Integrated LC-MS metabolomics with dual derivatization for quantification of FFAs in fecal samples of hepatocellular carcinoma patients

Free fatty acids (FFAs) display pleiotropic functions in human diseases. Short-, medium-, and long-chain fatty acids (SCFAs, MCFAs, and LCFAs) are derived from different origins, and precise quantification of these FFAs is critical for revealing their roles in biological processes. However, accessing stable isotope-labeled internal standards (SIL-IS) is difficult, and different chain lengths of FFAs challenge the chromatographic coverage. Here, we developed a metabolomics strategy to analyze FFAs based on isotope-free liquid chromatography-mass spectrometry-multiple reaction monitoring (LC-MS-MRM) integrated with dual derivatization. Samples and dual derivatization internal standards (DD-ISs) were synthesized using 2-dimethylaminoethylamine (DMED) or dansylhydrazine (Dns-Hz) as a "light" label under mild and efficient reaction conditions, and N, N-diethyl ethylene diamine (DEEA) or N, N-diethyldansulfonyl hydrazide (Dens-HZ) as a "heavy" label.

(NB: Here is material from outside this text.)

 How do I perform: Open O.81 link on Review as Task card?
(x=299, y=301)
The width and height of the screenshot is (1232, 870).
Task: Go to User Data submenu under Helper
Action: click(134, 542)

General MRM parameters were designed to analyze these FFAs. The limit of detection (LOD) of SCFAs varied from 0.5 to 3 nM. Furthermore, we show this approach exhibits good linearity (R2=0.99374 to 0.99929), there is no serious substrate interference, and no quench steps are required, confirming the feasibility and reliability of the method. Using this method, we successfully quantified 15 types of SCFAs in fecal samples from hepatocellular carcinoma (HCC) patients and healthy individuals; among these, propionate, butyrate, isobutyrate, and 2-methylbutyrate were significantly decreased in the HCC group compared to the healthy control group. These results indicate that the integrated LC-MS metabolomics with isotope-free and dual derivatization is an efficient approach for quantifying FFAs, and may be useful for identifying lipid biomarkers of cancer.